Dow Jones Technical Analysis – Daily Timeframe
On the daily chart, we can see that the Dow Jones fell below a key support level where we had the confluence of the previous swing high, the trendline and the 50% Fibonacci retracement level. Coupled with the possible fakeout above the 35289 resistance, the bias has turned bearish and the sellers should now remain in control with the target standing at the swing low level at 33805.
Dow Jones Technical Analysis – 4 hour Timeframe
On the 4 hour chart, we can see that if we get a bigger pullback, we will have a good resistance around the 34800 level where we can find the previous support now turned resistance, the 38.2% Fibonacci retracement level and the red 21 moving average. This is where the sellers are likely to pile in with a defined risk above the level and target the 33805 level. The buyers, on the other hand, will need the price to break above the resistance to switch the bias from bearish to bullish and target another high.

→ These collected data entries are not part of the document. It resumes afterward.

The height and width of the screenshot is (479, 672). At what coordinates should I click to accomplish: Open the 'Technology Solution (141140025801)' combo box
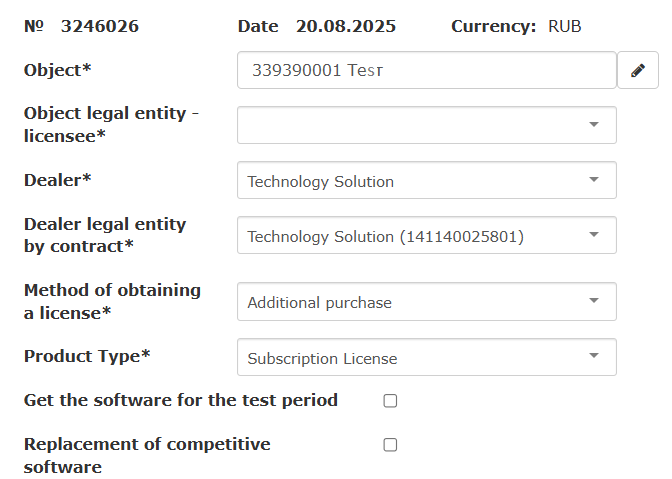[410, 236]
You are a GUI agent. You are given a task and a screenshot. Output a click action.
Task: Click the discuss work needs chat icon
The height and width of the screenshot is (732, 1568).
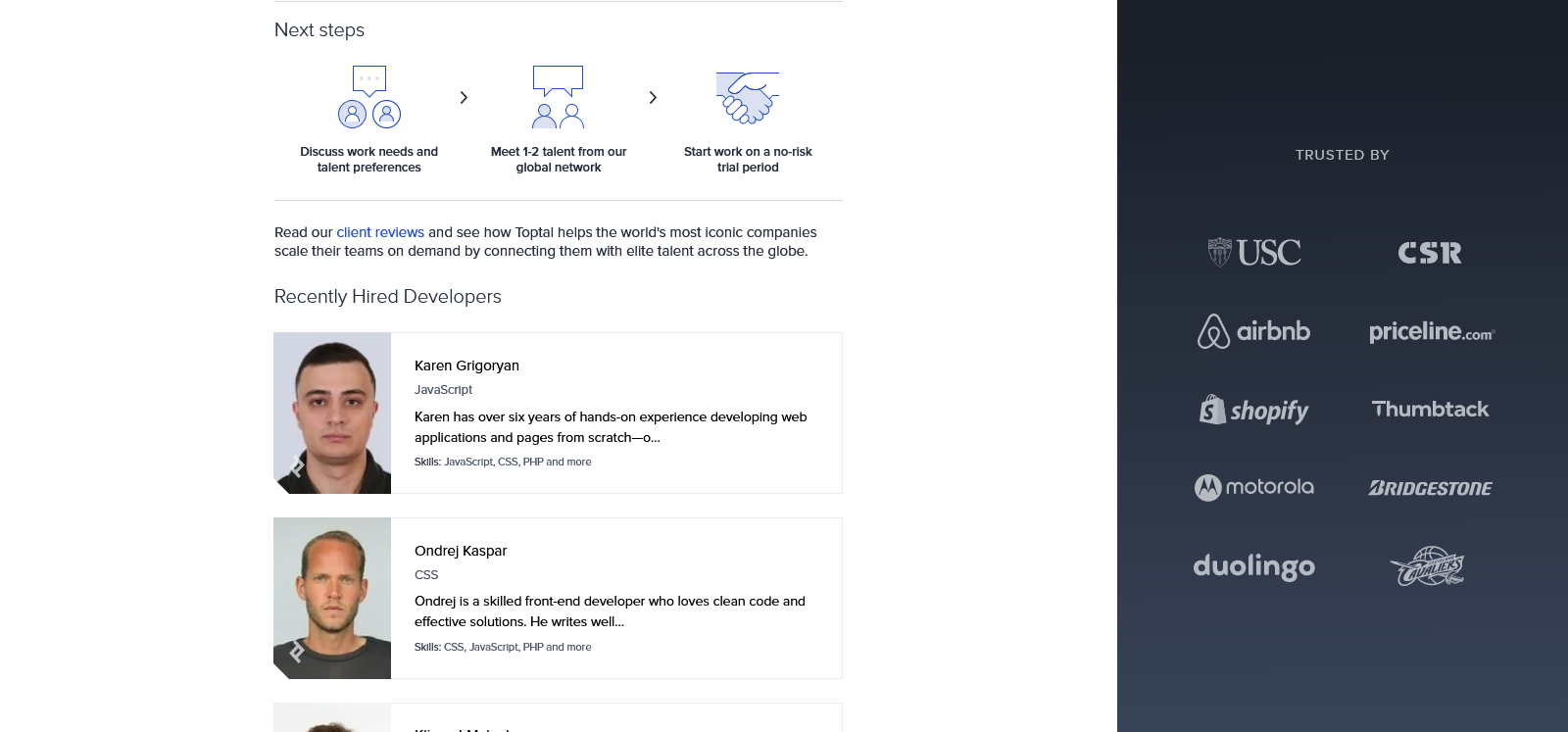coord(369,97)
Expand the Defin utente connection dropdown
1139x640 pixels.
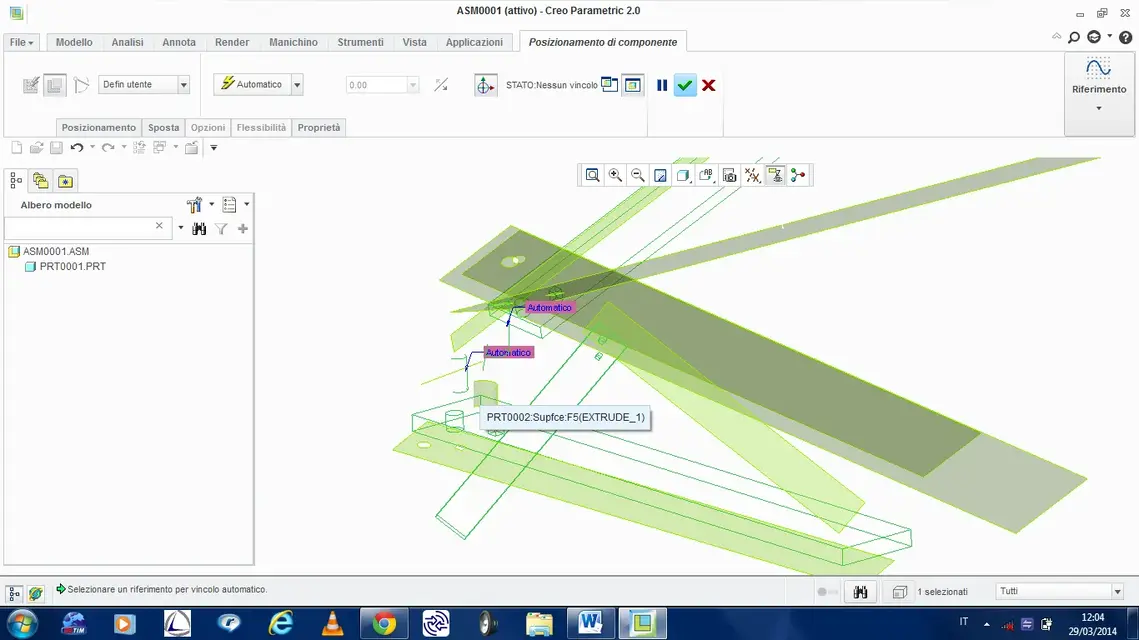tap(183, 85)
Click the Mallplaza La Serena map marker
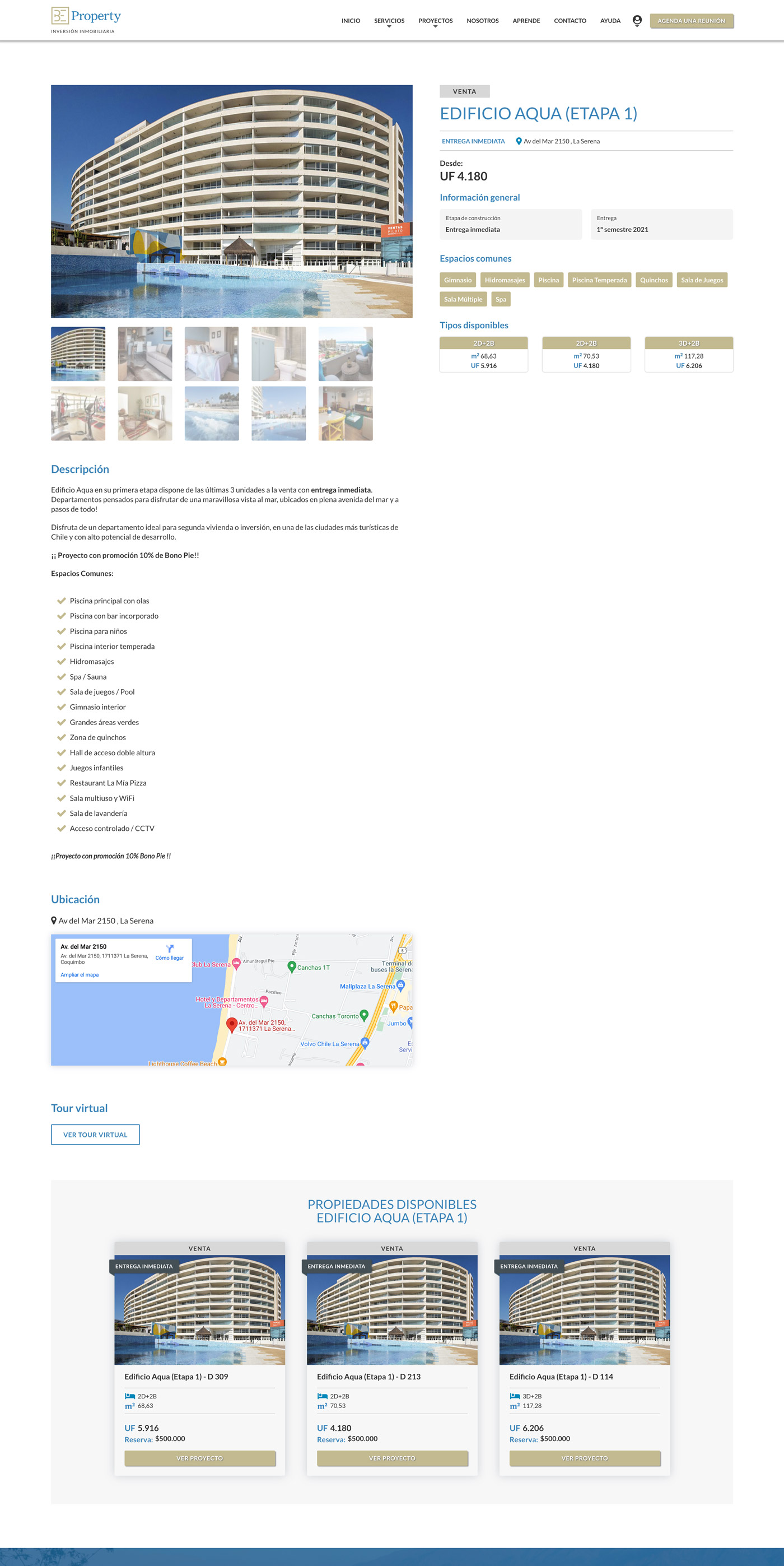The height and width of the screenshot is (1566, 784). coord(400,984)
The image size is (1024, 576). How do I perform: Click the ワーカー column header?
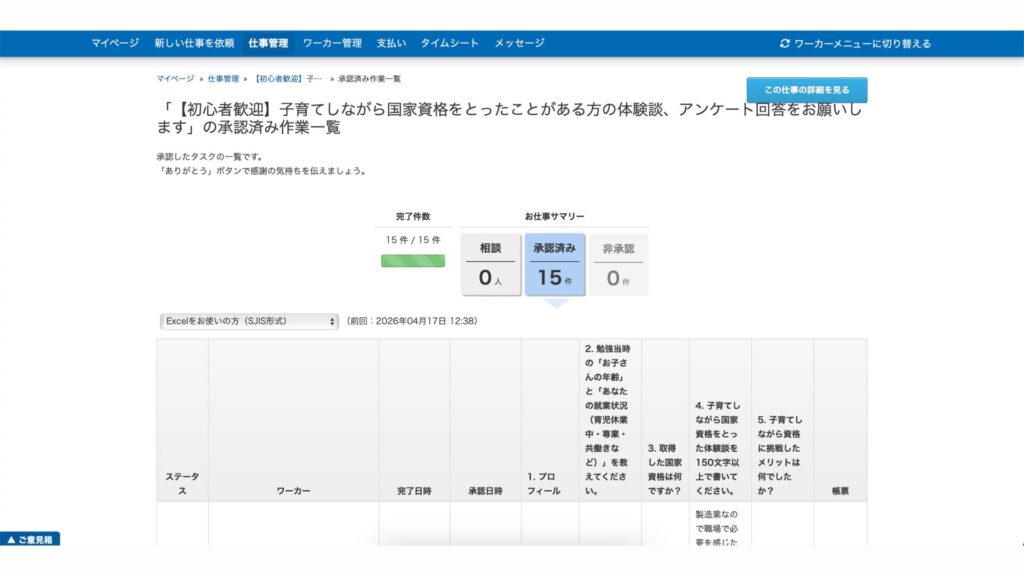(x=293, y=491)
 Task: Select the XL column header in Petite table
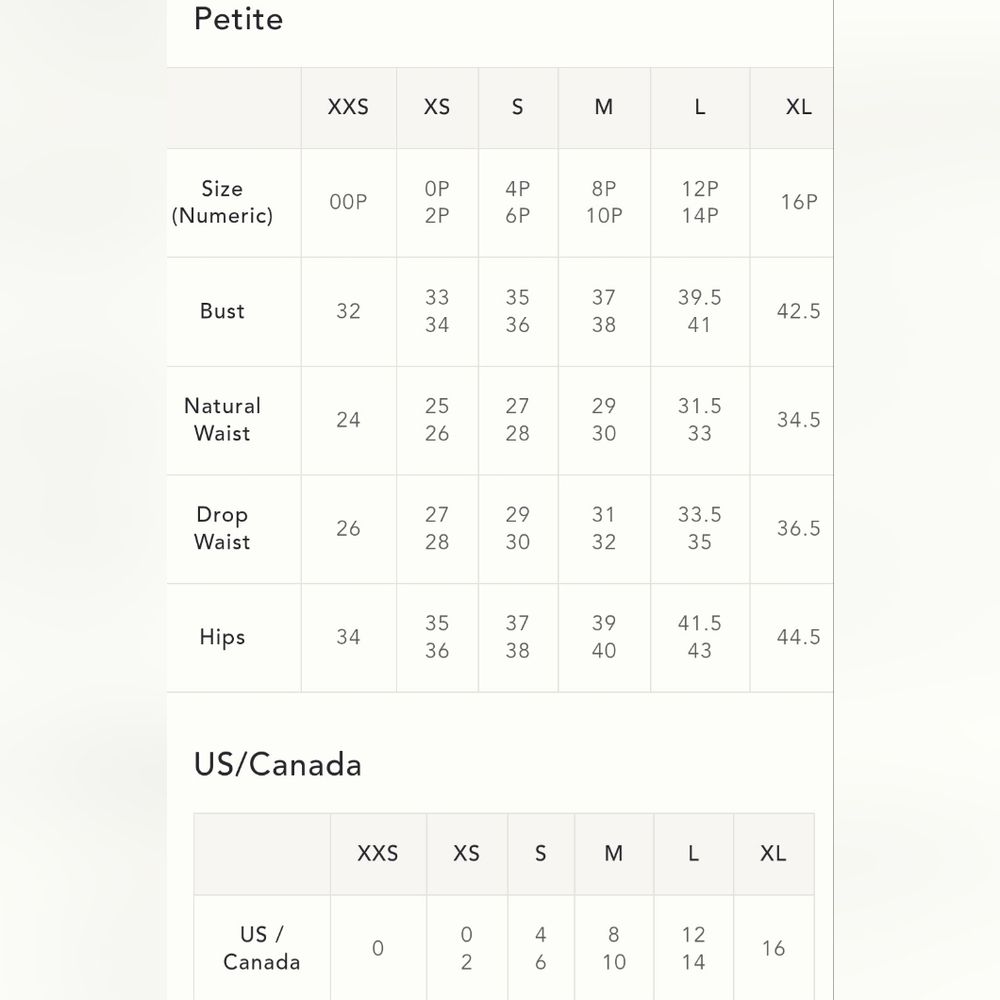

Dow Jones Technical Analysis – 1 hour Timeframe
On the 1 hour chart, we can see that we have a minor trendline defining the current short-term trend. We can see that the price is consolidating near the trendline and the previous swing high level. A break to the upside should lead to a rally towards the 34800 resistance, while a strong rejection should see the sellers piling in more aggressively and take the price towards new lows.
Upcoming Events
This week is pretty empty on the data front with just the US PMIs scheduled for Wednesday and the US Jobless Claims for Thursday. We seem to be at a point where good news is bad news because of the Fed’s stance and bad news is bad news because the slowdown in global growth will lead to a recession in many countries included the US. Remember also that it’s the Jackson Hole Symposium week, so we will get comments from Fed officials again and especially Fed Chair Powell who is scheduled to speak on Friday.